The growth side of the equation largely stems from the asset class upon which most MLPs are based. These are midstream in general and pipelines in particular. While natural gas, crude oil, natural gas liquids, and oil products are represented in these assets, gas still leads the list.

And as long as prices for gas and oil remain high enough and demand does not suffer a radical contraction, MLPs are a good offset for direct production and processing plays in an overall investment portfolio.

Today, the price side shows no signs of declining dramatically anytime soon, while demand is slowly building, especially on the gas side because of a range of increasing needs for volume extending from electricity generation, petrochemical feeder stock, to the advent of liquefied natural gas (LNG) export.

On the oil side, the rise in unconventional U.S. production has led to an acceleration in midstream requirements from basins like the Bakken and Eagle Ford with the Utica basin likely to shortly follow suit.

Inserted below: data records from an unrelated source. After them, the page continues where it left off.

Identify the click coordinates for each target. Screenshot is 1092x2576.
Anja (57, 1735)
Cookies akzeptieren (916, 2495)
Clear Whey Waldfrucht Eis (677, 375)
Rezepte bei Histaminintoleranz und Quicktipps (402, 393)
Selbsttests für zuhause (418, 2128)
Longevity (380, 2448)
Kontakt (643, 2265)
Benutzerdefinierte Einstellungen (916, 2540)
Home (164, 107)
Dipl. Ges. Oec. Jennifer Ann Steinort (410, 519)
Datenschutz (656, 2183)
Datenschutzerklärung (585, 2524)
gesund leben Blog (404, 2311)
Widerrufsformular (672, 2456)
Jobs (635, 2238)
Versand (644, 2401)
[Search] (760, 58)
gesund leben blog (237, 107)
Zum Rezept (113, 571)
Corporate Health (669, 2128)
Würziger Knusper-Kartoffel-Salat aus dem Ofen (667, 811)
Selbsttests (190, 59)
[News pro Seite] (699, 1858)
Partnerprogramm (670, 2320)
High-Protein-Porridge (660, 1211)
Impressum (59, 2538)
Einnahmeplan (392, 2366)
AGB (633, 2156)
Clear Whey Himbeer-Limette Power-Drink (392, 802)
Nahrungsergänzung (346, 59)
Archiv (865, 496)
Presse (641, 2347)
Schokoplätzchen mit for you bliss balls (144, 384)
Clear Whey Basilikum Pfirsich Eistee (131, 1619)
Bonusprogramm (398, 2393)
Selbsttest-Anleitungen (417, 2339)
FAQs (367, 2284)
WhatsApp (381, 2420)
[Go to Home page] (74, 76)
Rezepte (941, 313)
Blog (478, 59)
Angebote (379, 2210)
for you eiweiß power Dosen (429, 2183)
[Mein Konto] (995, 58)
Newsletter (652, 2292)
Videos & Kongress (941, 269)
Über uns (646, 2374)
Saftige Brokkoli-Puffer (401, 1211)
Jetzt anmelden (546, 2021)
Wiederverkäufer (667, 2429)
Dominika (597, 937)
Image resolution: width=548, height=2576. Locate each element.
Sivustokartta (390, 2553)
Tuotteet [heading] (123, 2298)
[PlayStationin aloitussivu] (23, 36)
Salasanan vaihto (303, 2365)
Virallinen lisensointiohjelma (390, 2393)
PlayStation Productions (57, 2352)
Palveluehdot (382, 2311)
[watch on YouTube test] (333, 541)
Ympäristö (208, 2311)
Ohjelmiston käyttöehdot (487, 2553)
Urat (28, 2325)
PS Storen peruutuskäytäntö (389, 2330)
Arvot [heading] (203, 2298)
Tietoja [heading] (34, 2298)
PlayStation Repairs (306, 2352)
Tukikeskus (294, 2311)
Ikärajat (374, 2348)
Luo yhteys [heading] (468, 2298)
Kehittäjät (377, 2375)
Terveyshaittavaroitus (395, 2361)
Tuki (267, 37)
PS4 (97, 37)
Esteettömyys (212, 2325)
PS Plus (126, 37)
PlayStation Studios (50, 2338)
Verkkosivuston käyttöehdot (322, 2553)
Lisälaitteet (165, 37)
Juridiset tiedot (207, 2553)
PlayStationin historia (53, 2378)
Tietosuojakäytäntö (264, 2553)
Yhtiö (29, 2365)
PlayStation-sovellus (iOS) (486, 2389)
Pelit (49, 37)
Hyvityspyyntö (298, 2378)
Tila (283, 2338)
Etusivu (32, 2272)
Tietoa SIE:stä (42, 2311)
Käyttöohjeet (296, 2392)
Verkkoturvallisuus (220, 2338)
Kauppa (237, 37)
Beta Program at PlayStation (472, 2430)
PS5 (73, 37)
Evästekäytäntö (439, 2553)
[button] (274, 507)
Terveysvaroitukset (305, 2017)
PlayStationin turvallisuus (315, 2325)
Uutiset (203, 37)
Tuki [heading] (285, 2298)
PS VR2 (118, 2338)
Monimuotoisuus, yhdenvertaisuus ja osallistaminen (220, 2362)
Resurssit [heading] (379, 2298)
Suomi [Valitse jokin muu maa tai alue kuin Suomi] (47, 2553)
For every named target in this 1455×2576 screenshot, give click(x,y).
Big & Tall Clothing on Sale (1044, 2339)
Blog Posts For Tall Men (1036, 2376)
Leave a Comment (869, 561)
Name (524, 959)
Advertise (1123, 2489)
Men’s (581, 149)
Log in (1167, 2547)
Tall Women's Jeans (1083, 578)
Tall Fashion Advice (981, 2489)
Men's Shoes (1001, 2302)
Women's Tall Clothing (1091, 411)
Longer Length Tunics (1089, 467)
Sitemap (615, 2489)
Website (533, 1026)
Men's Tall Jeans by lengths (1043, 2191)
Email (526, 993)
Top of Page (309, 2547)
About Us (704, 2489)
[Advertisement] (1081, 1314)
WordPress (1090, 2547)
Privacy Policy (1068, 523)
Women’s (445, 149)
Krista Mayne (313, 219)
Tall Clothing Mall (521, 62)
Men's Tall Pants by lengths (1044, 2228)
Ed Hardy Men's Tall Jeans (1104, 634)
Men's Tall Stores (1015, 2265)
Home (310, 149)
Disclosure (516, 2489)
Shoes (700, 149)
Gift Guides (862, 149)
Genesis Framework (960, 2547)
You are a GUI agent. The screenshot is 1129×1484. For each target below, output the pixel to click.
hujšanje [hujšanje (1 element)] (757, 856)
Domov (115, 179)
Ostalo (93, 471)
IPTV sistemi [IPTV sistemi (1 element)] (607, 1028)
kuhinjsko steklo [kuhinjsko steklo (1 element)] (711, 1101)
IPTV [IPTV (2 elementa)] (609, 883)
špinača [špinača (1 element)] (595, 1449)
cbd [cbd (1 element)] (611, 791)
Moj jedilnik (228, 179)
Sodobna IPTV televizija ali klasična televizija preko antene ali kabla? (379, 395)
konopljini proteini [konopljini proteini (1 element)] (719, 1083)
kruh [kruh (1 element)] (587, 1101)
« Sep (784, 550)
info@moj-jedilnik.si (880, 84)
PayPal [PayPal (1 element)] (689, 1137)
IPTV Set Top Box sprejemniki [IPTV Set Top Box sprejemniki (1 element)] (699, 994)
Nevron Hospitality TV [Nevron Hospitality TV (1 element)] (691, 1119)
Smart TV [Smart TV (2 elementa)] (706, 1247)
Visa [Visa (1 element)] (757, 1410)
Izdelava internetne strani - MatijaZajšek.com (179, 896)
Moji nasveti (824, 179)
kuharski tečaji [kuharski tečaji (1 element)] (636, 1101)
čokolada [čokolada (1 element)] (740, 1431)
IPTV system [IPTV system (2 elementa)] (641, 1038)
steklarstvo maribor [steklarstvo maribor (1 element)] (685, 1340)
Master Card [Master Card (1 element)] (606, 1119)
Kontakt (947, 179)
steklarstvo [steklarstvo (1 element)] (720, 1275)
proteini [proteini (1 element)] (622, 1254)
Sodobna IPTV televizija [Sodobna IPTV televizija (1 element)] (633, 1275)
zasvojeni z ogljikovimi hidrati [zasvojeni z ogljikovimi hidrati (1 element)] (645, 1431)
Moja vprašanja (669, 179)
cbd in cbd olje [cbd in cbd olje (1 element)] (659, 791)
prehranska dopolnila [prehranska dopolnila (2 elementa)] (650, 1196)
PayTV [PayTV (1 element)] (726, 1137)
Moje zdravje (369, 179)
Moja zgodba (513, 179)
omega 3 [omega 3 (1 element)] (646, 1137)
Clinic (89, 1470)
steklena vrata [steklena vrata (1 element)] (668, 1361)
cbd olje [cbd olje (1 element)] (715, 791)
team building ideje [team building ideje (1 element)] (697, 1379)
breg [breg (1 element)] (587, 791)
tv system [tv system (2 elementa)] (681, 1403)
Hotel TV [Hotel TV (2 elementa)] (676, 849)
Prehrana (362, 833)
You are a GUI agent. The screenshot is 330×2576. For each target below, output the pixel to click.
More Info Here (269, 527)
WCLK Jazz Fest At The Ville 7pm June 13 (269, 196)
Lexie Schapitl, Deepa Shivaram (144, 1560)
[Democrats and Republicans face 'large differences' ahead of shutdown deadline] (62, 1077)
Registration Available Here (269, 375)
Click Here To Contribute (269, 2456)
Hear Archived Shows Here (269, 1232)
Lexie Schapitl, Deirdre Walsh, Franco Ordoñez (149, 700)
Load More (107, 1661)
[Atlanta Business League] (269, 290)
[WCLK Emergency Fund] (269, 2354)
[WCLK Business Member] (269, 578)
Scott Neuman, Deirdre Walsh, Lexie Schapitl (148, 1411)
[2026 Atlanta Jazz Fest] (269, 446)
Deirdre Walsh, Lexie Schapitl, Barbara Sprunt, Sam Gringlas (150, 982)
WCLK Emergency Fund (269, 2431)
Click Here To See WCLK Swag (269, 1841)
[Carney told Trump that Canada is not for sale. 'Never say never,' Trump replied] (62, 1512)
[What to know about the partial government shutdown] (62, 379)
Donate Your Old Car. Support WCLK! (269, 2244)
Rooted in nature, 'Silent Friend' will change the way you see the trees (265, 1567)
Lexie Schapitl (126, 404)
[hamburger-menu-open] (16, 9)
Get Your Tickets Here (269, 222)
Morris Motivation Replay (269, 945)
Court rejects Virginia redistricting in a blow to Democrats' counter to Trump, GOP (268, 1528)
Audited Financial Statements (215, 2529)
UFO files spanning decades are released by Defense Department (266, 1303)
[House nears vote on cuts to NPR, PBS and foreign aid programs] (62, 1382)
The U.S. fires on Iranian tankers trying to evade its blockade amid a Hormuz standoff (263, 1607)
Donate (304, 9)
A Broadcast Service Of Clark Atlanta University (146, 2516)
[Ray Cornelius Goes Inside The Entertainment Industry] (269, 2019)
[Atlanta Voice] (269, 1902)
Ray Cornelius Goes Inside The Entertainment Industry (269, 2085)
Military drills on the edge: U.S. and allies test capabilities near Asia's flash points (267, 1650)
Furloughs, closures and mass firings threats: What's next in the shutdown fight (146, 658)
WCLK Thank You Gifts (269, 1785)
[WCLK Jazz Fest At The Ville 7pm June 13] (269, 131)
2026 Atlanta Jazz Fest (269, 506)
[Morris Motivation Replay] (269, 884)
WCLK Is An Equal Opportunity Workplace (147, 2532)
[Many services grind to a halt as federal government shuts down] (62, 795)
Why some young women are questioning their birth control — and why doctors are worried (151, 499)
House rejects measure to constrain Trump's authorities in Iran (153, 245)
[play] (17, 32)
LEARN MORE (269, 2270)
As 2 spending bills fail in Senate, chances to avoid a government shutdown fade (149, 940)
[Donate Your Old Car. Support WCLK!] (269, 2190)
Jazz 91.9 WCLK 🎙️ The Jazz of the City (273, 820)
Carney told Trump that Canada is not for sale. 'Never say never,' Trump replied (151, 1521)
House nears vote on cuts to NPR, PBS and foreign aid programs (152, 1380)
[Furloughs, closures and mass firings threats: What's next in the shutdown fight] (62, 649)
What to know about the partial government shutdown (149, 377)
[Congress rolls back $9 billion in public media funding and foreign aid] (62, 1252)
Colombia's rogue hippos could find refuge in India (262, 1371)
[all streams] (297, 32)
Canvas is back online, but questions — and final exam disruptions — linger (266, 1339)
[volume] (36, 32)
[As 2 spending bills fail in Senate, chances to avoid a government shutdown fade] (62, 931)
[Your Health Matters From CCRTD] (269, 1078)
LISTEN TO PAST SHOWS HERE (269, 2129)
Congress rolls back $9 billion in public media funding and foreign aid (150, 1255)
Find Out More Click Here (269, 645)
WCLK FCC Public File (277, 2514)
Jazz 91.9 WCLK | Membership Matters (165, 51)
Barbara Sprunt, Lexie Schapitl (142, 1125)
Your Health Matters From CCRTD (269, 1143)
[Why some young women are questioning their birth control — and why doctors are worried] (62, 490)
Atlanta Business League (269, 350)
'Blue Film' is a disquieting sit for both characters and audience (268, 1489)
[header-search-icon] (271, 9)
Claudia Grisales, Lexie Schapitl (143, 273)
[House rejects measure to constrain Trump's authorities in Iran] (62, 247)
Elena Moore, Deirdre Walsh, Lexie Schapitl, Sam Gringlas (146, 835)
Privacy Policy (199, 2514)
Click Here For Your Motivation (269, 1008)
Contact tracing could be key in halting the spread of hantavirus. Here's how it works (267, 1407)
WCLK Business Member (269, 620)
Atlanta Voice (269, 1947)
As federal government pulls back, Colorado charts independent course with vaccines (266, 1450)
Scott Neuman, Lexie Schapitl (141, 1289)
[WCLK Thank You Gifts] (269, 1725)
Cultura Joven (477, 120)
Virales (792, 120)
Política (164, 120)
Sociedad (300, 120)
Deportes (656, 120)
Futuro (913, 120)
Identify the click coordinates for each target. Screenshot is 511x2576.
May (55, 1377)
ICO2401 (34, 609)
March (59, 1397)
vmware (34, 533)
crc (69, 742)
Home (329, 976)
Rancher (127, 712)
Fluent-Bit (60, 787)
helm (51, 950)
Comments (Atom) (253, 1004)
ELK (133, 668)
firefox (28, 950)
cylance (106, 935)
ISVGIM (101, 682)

That means there will undoubtedly be additional demand for midstream products, increasing the revenue potential for MLPs.

The important point to remember in all of this revolves around the price of the raw material.

MLPs no longer are making money simply because the market price of crude or gas is rising. The widening end user applications and diverse basin sourcing means midstream services are now in greater demand.

So long as the demand side remains constant and basically in balance with new supply, MLP profitability isn't dependent merely on prices rising. Range pricing is sufficient.

What we're beginning to witness on the oil side is a dimension already well experienced with gas. There, MLPs make money whether operating companies need to move or store production.

For some time now, a majority of pipeline capacity in many areas of the country are actually used for storage rather than transit of produced gas. Now the same development is taking place in oil.

Here, MLPs are increasing capacity by an apparently inefficient approach. They're putting loops in pipelines. This does increase the length of pipe through which transmitted volume must pass, which seems counterintuitive. Unless, of course, you consider how much capacity is available for storage.

Both sides of the issue - transport and storage - are now requiring an absolute quickening of new midstream asset construction. That bodes well for MLPs.

My favorites in the space include Cheniere Energy Inc. (NYSE: LNG) and its MLP, Cheniere Energy Partners LP (NYSE: CQP).

Also equipment companies like Schlumberger Ltd. (NYSE: SLB) and Halliburton Co. (NYSE: HAL) will benefit from the new boom but they're such global giants, they're more of a play for increasing global demand than just a domestic winner. But they're still great buys.

One thing is clear: The New Energy Age is upon us and there will be plenty of excellent investing opportunities.